(SHORT PROBLEM):
Put the rows starting at the line containing "Where should I click to: Open" and ending at the line containing "Open the Mixed" into a Markdown table with the columns Index and Line. Give each line its own number and leave out blank lines.

(GIVEN ENTRIES):
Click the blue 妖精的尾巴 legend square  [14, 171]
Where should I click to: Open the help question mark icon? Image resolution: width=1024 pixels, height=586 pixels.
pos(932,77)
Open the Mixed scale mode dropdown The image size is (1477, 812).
...
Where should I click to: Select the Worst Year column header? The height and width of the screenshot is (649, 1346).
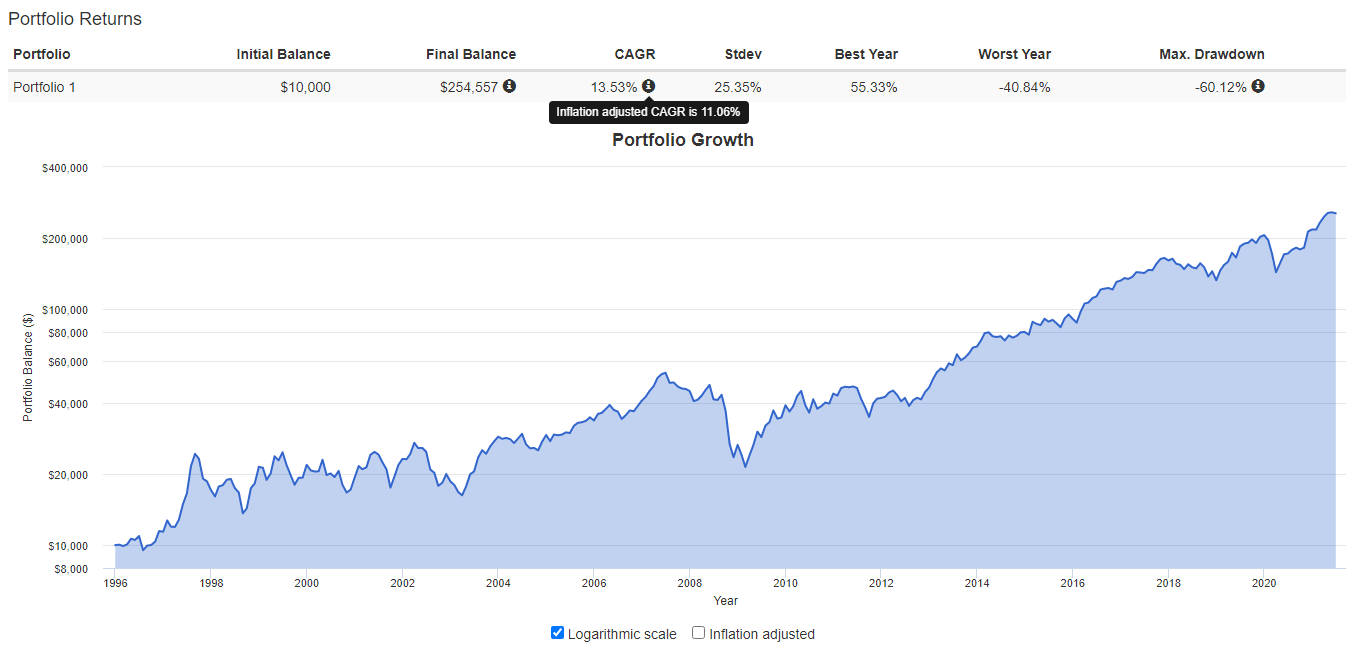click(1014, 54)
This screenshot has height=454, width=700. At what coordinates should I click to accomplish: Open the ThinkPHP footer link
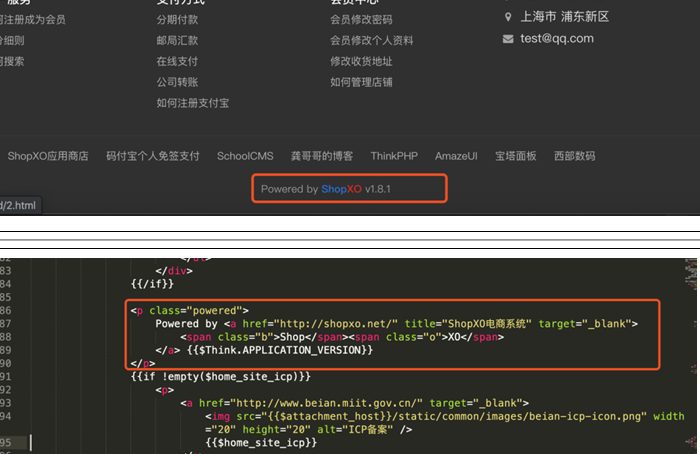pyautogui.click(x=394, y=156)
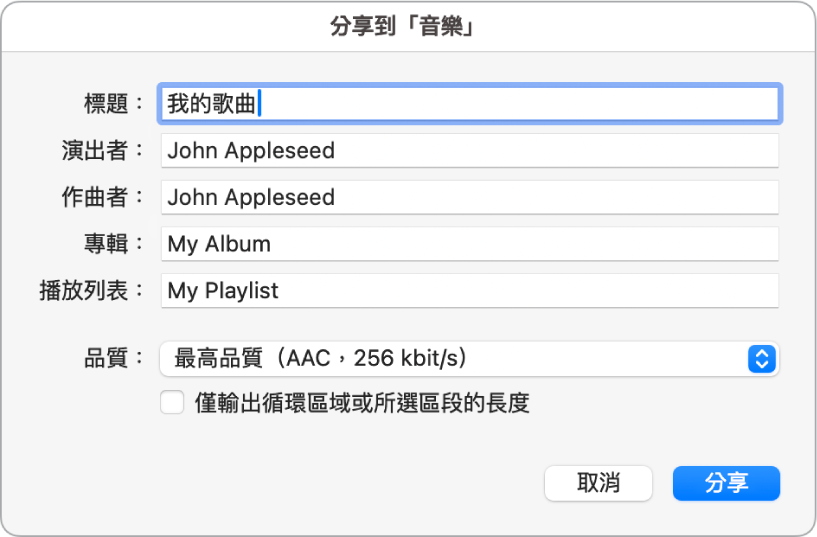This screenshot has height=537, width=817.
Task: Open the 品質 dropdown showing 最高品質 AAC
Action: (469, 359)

(EXPECTED ANSWER):
| Index | Line |
|---|---|
| 1 | Where should I click to: Open the help question mark icon? Image resolution: width=1024 pixels, height=586 pixels. |
| 2 | pos(932,77) |
| 3 | Open the Mixed scale mode dropdown The image size is (1477, 812). |